*What needs to be done*
Only the text of the records below belongs in the answer, copied exactly, with pictures omitted.

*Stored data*

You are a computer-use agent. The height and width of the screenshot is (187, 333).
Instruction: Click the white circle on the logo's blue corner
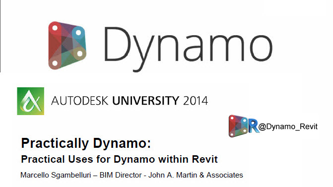tap(78, 33)
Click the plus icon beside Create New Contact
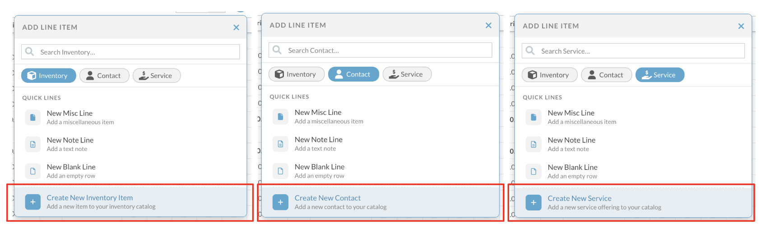 click(x=280, y=202)
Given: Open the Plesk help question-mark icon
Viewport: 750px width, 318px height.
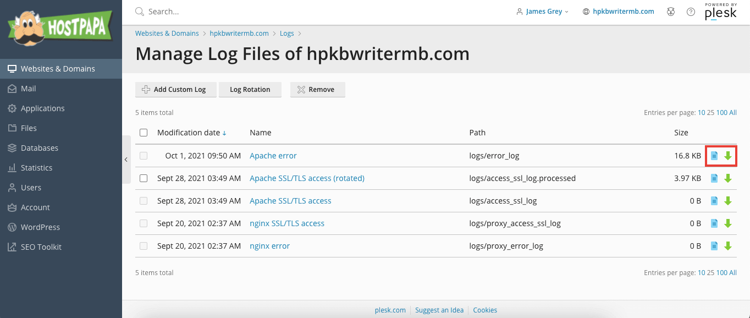Looking at the screenshot, I should click(691, 11).
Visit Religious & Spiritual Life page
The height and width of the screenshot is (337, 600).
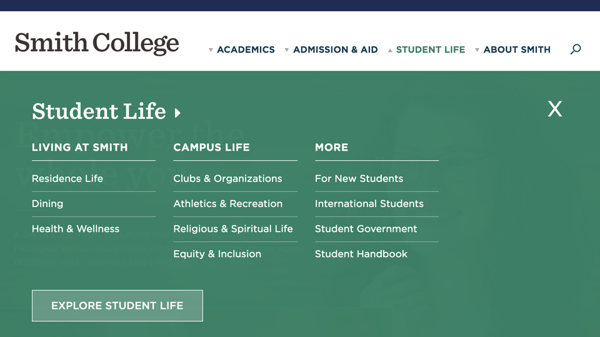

*Written response*
You are a computer-use agent. The height and width of the screenshot is (187, 333).
Instruction: Click the white circle on the logo's blue corner
tap(78, 33)
Click the plus icon beside Create New Contact
 click(x=280, y=202)
Given: Open the Plesk help question-mark icon
Viewport: 750px width, 318px height.
Looking at the screenshot, I should click(691, 11).
Visit Religious & Spiritual Life page
The height and width of the screenshot is (337, 600).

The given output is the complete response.